During strobilation, the polyp stacks tiny disc-like ephyrae that break off and develop into juvenile jellies. This ability to clone and reproduce asexually means jellyfish can quickly take advantage of favorable conditions, leading to the massive blooms divers witness during Salish Sea summers. Some polyps may produce genetically identical clones, while others undergo sexual reproduction to introduce new genetic material.
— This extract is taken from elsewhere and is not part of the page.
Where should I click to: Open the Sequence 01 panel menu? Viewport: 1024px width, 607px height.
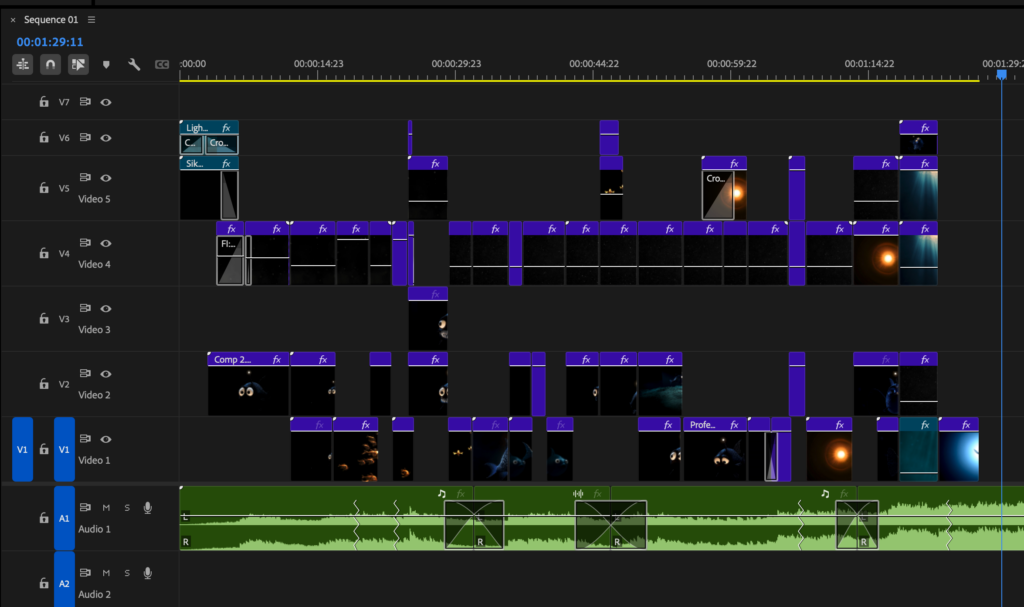tap(92, 20)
In particular, Moon Jellies are known for their resilience and adaptability. They can tolerate low-oxygen conditions better than many other marine organisms, allowing them to thrive in increasingly stressed ecosystems. Crystal Jellies exhibit a unique form of reproduction in which males and females release gametes into the water column, a method known as broadcast spawning—one of the most ancient reproductive strategies in the ocean.

Hanging beneath the bell, a jellyfish’s tentacles and oral arms serve as its defense system and means of feeding. Along the tentacles are thousands of specialized stinging cells called cnidocytes, each containing a microscopic harpoon-like structure known as a nematocyst. When triggered by touch or the presence of prey, these structures fire, delivering venom that can stun or immobilize small organisms. Moon jellies don’t chase their meals—they drift with open arms through clouds of plankton, letting the current deliver each bite. Their tentacles sweep plankton, tiny crustaceans, and larval fish toward their fringe of short, frilly oral arms, transporting the food to the central mouth.

The fried egg jelly takes a slightly different approach. Its long tentacles snare zooplankton and smaller jellyfish, which are slowly drawn to its oral arms for digestion. Large and dramatic, it feeds with quiet efficiency, drifting through the current, letting the ocean deliver each meal. But while they drift and feed with effortless grace, jellyfish are also food for a surprising array of marine life. Sea anemones, rooted to rocks and pilings, often snatch passing jellies with their sticky tentacles. If a moon jelly drifts too close or becomes weakened, an anemone will pull it in, undeterred by the jelly’s stinging cells. Whenever I run across this it always looks like a child sucking in a plate of spaghetti.

Conservation

Although jellyfish are often seen as survivors—creatures that thrive where others struggle—they are also indicators of broader changes in marine ecosystems. In the Salish Sea, shifts in jellyfish populations can reflect changes in water temperature, nutrient levels, and even human impacts such as coastal development and pollution.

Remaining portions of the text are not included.